The overall sequence of events that result in HIV entry are:
* An HIV virion diffusing randomly in extracellular space bumps onto cell.
* If this cell is displaying CD4 glycoprotein on its surface, the HIV virion may stick, due to the specific binding of gp120 to CD4.
* A specific co-receptor protein on the cell surface interacts with the CD4-gp120 complex.
* The binding of gp120 to CD4, and the binding to co-receptor, causes a configurational change that exposes gp41 (which had been "hidden" underneath gp120) and makes the hydrophobic amino-terminal region of it that acts as a "fusion peptide" to be available to interact with the cell surface.
* gp41, in a "trimer of hairpins" configuration, interacts with the cell's plasma membrane and induces fusion of the viral envelope with the plasma membrane.
* The viral capsid enters the cellular cytoplasm as the fused membrane region flattens out.
Research on the HIV entry process continues. The May 2006 issue of the Journal of Virology has an article by Yang et al. titled "Subunit Stoichiometry of Human Immunodeficiency Virus Type 1 Envelope Glycoprotein Trimers during Virus Entry into Host Cells".
3. How do non-enveloped virions, such as those of the icosahedral picornaviruses, adenoviruses, and papovaviruses, enter cells?

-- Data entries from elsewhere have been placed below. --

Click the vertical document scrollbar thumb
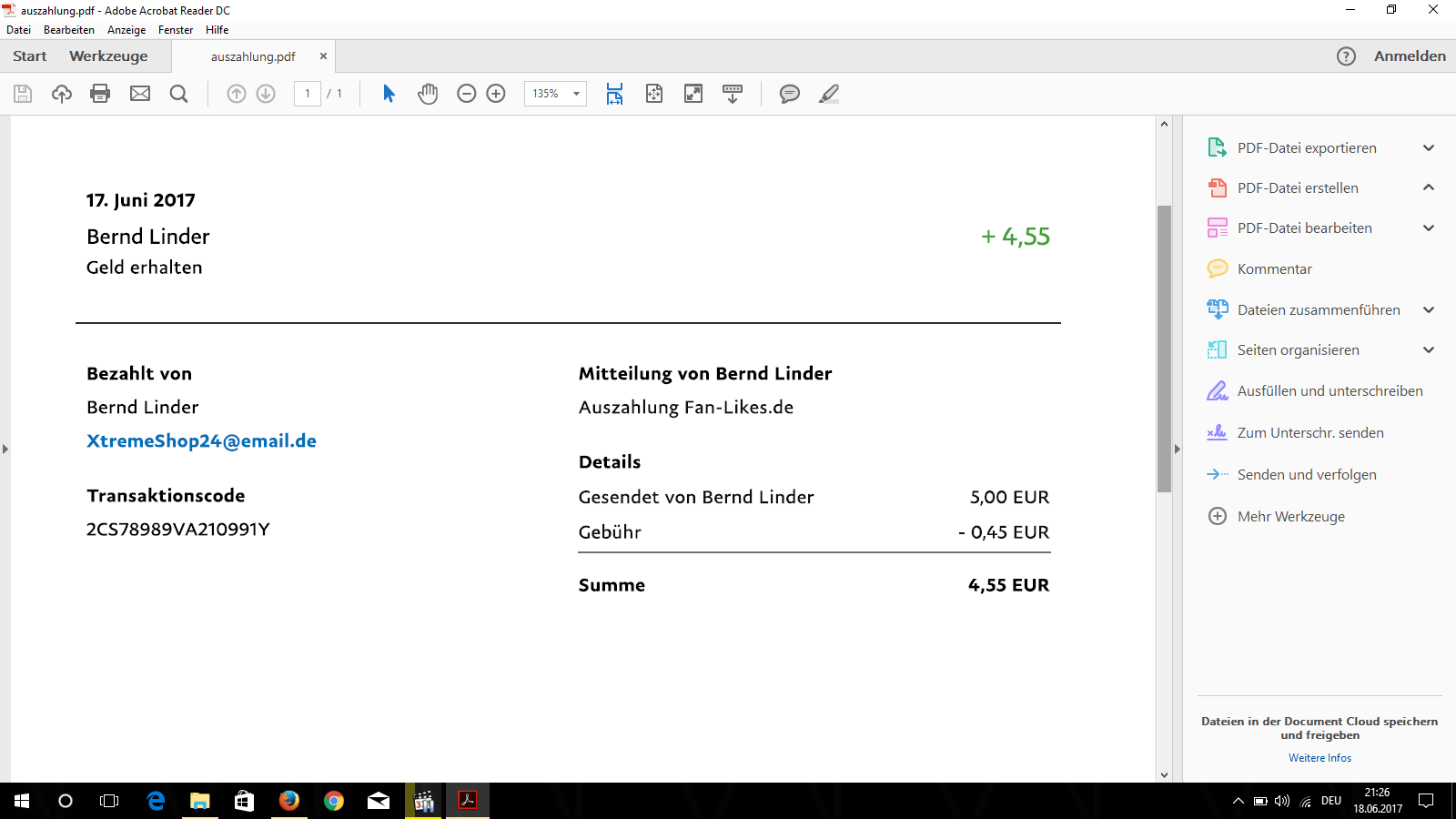1456x819 pixels. coord(1164,349)
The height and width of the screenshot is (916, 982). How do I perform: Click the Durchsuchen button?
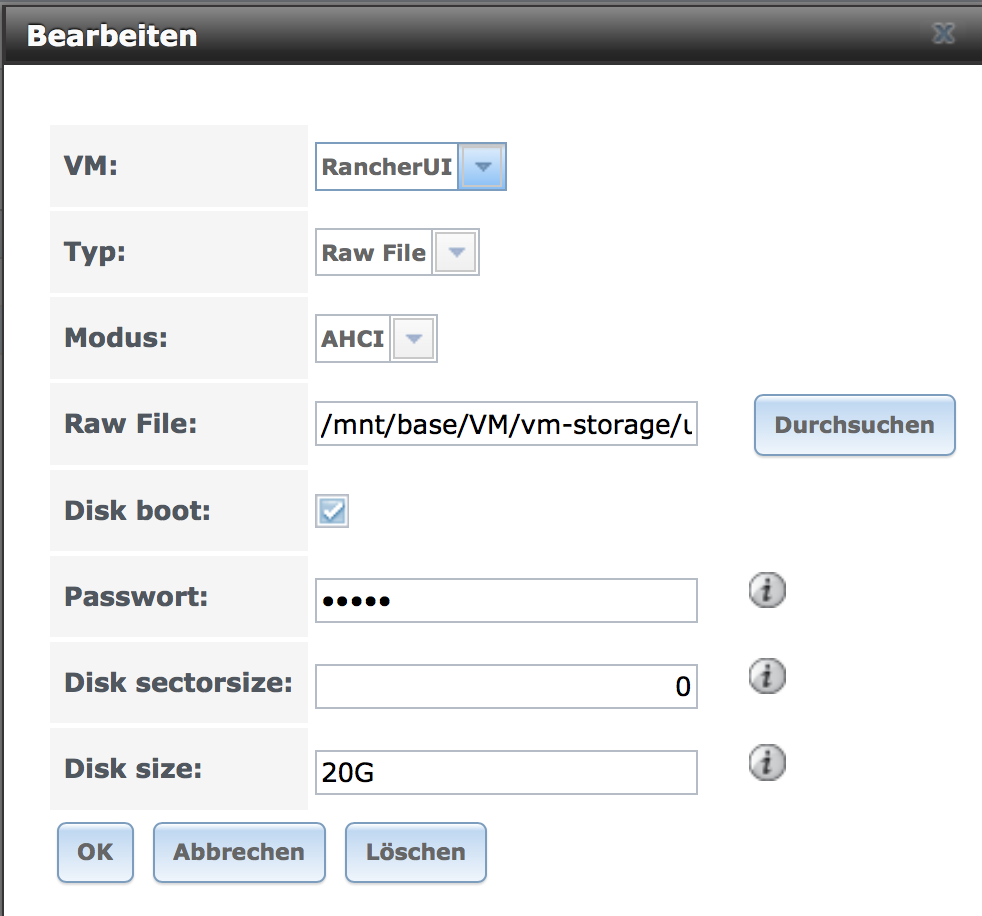click(x=854, y=425)
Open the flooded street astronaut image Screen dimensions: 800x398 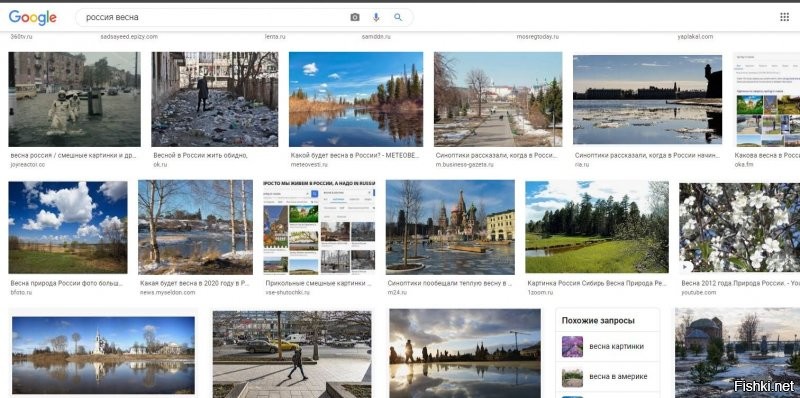pyautogui.click(x=74, y=100)
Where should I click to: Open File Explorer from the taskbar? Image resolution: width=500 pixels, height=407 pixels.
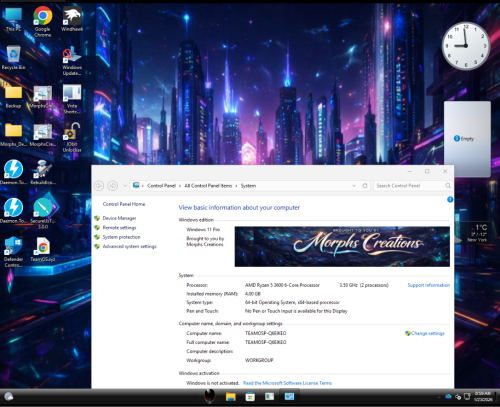(x=230, y=397)
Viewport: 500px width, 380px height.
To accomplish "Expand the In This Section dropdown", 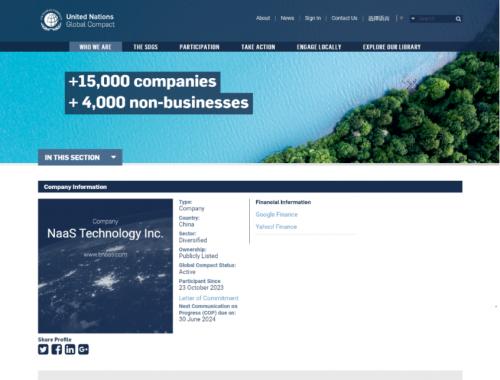I will tap(80, 157).
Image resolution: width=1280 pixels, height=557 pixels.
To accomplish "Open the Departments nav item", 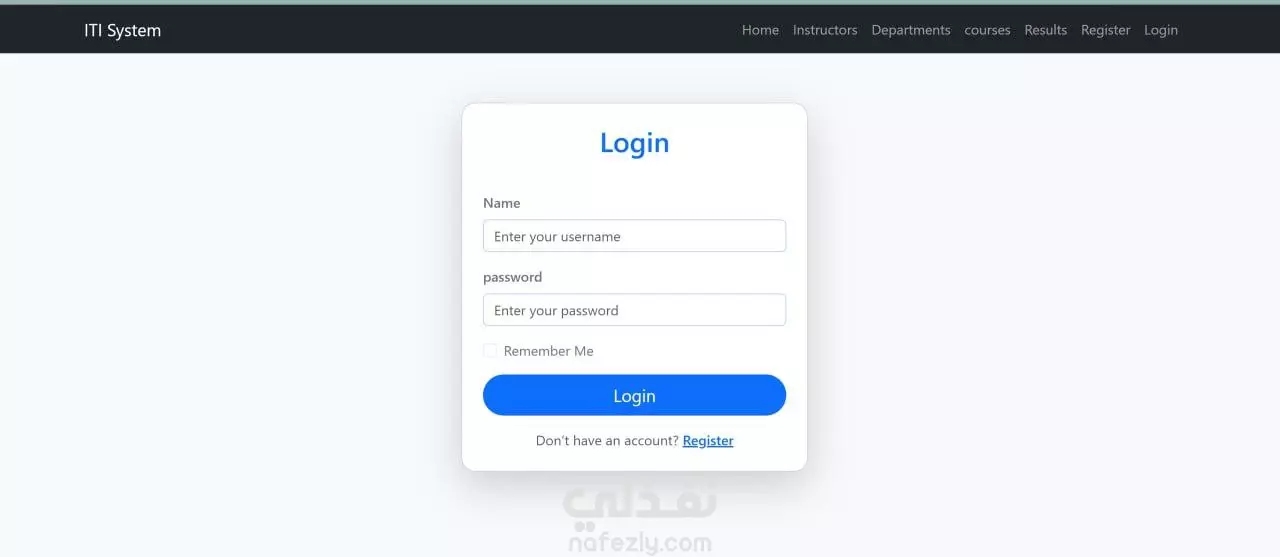I will pos(911,30).
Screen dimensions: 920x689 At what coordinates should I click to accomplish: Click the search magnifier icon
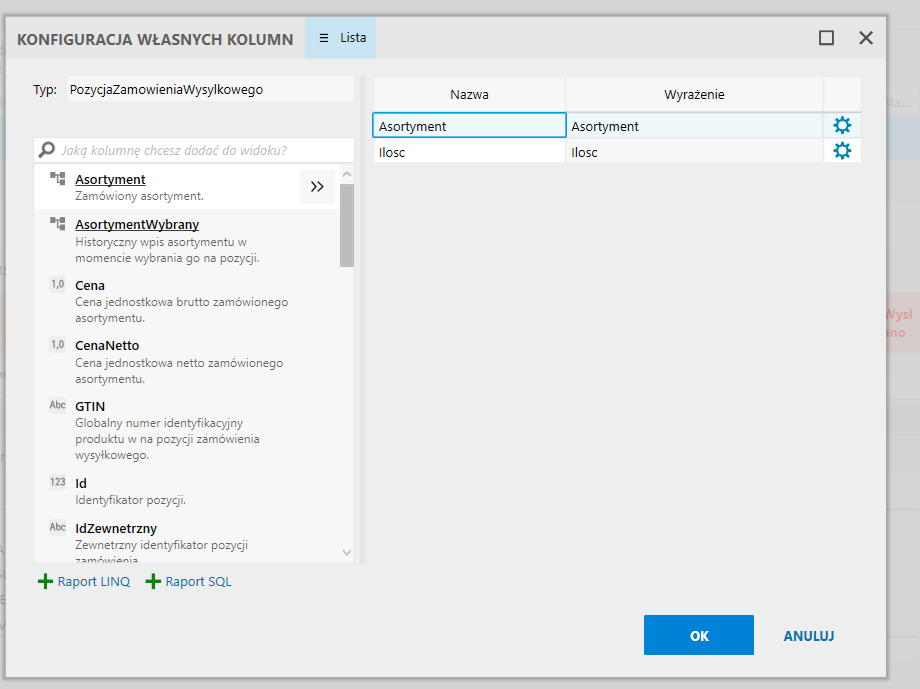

Poliovirus (and rhinoviruses, which cause about 50% of "colds") have an icosahedral structure which has been highly characterized. As we have seen, the icosahedral virion capsid consists of 60 copies each of three proteins designated VP1, VP2, and VP3, arranged in a way that forms both hexameric and pentameric vertices. The twelve pentameric vertices are composed of five copies each of VP1. A depression, or "canyon", in the structure is the region that provides the specific binding site for attachment to cells. After attachment, receptor-mediated endocytosis begins, and this leads to the RNA genome of the virus getting into the cytoplasm. The detailed mechanism of how this RNA entry step occurs is not known, but is thought to involve viral protein conformational change that opens a channel through the membrane of the endocytic vesicle. For example, there is a 2006 article by Tuthill et al. in the Journal of Virology titled "Characterization of Early Steps in the Poliovirus Infection Process: Receptor-Decorated Liposomes Induce Conversion of the Virus to Membrane-Anchored Entry-Intermediate Particles".
In the Smith and Helenius review article, Figure 2 a and c summarize our knowledge of the entry processes of adenoviruses and the papovavirus SV40.